When you say that the job had completed normally, are you _sure_ that the job
can completely terminated successfully (did you check the running processes)?
2. The problem w/ old jobs remaining and new jobs not running is a curious one.
Even an old job in the "=" queue (i.e. currently running) will not block new
jobs from running. Two cases which I suppose could cause problems like this:
a) file system runs out of space
b) if more than one at daemon (atd) is running (see below).
3. The issue w/ the atd process not terminating when the "service atd stop" is
issued, and the second atd process starting w/ the "service atd start" can be
explained as follows: If a job which has been spawned by the atd process is
still running when you do a "service atd stop", atd continues to run until the
spawned job terminates.

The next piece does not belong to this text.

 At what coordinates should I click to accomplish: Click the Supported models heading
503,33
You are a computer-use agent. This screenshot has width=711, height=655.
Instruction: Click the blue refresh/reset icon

If the old atd process is still running when you start
the at daemon again (start a new atd process) you will then have two atd
processes running concurrently. I wonder what kind of unpredictable behaviour
this could generate, and whether you have seen some of this behaviour yourself.
4. The /var/spool/at job files being zero length... I believe this must be the
result of at becoming confused? I have not seen this before, and am still not
clear how this condition occurs.
Created attachment 65869 [details]
patch to correct some of atd's bad behavior.
I have applied the patch.The issue 1 is solved.however issue 2 is still left in
Confirmed again.both of them are solved.